Fragmento del texto -
#####
LAS HUARINGAS
La carretera era estrecha, tortuosa y extremadamente peligrosa. Los precipicios y la
espesa vegetación aparecían y desaparecían como por arte de magia en el largo
camino que nos llevaba a las Huaringas. Nadie hablaba. El único sonido procedía
de los amuletos que colgaban del espejo retrovisor y del lamento que entonaba el conductor, de la
furgoneta, cada cierto tiempo. El viaje
se estaba haciendo largo y eso que hacía relativamente poco que habíamos salido
de Huacabamba, un pueblo de la sierra peruana con angostas calles empinadas y
una pintoresca iglesia. Este lugar era
el punto de partida a nuestro destino, San Antonio, donde descubriríamos el
misticismo en nuestras propias carnes.
Llovía cuando llegamos. Un
hombre, con un inmenso sombrero, rodeado de una cinta con monedas de plata, nos
dio la bienvenida. Sus ojos nos penetraban, no parecía de este mundo. Estábamos
ante “El Maestro”, un chamán conocido por su fama curativa. Con un gesto un
tanto histriónico nos invitó a montar en los caballos que tenían amarrados a
unos troncos. Iba a ser nuestro medio de transporte para subir a las Lagunas.
No íbamos a visitar todas, sólo las más importantes, Shimbe y Negra. La primera
sirve, según los curanderos, para cargarse de energía positiva, mientras que la
Negra descarga la negativa y aleja las malas vibraciones que llevamos dentro.
#####
Datos proporcionados -
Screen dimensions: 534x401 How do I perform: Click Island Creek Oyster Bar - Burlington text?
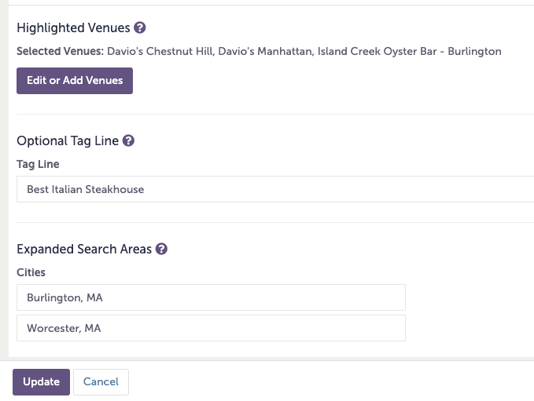click(x=409, y=51)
#####
Consigna 1 -
En el relato del viaje a las Huaringas, ¿para qué sirve la laguna Shimbe según los curanderos?
Consigna 2 -
Prolonga el relato del viaje a las Huaringas a partir de su última oración.

Respuesta esperada 1 -
Sirve para cargarse de energía positiva.

Respuesta esperada 2 -
El camino serpenteaba con
continuas subidas y bajadas. Riadas de lodo provocadas por los intermitentes
aguaceros se convertían en un verdadero obstáculo para los pobres animales que, con
dificultad, atravesaban los senderos con sus patas embarradas. Aunque parecían
estar acostumbrados, sentía una tremenda lástima por ellos. Intenté evadirme de
la realidad y llenar mi espíritu de calma. Escuchaba a la naturaleza que nos
hablaba a través del rumor de las hojas de los árboles, del crujido de las
ramas que se quejaban a nuestro paso, del canto lejano de los pájaros. Una paz que embrujaba.
Tras dos horas de marcha, la
Laguna Shimbe estaba ante nuestros ojos. La niebla de la mañana cubría sus
aguas. Rodeada de montañas parecía ajena a los poderes que se le atribuían. El
paraje impresionaba. Era la belleza en estado puro.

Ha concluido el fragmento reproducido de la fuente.